● Task item: Reproduce, from the lines below, exactly the stretch that begins at the line containing "This screenshot has height=720, width=1280." and ends at the line containing "Click the Bluetooth icon in sidebar", both included.

● Records to process:

- - -

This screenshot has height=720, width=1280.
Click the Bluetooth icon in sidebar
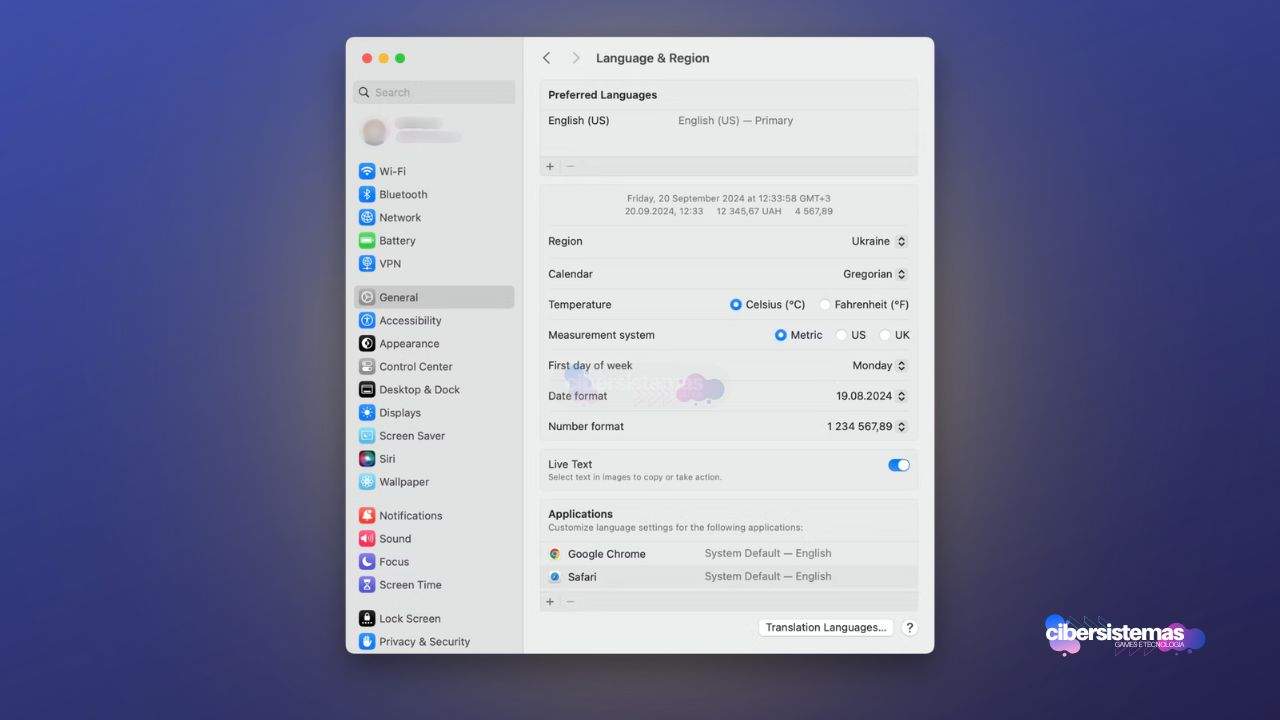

- - -

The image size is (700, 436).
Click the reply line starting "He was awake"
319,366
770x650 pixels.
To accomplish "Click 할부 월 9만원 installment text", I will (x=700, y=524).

- - -

● Solution to this problem:
This screenshot has height=720, width=1280.
Click the Bluetooth icon in sidebar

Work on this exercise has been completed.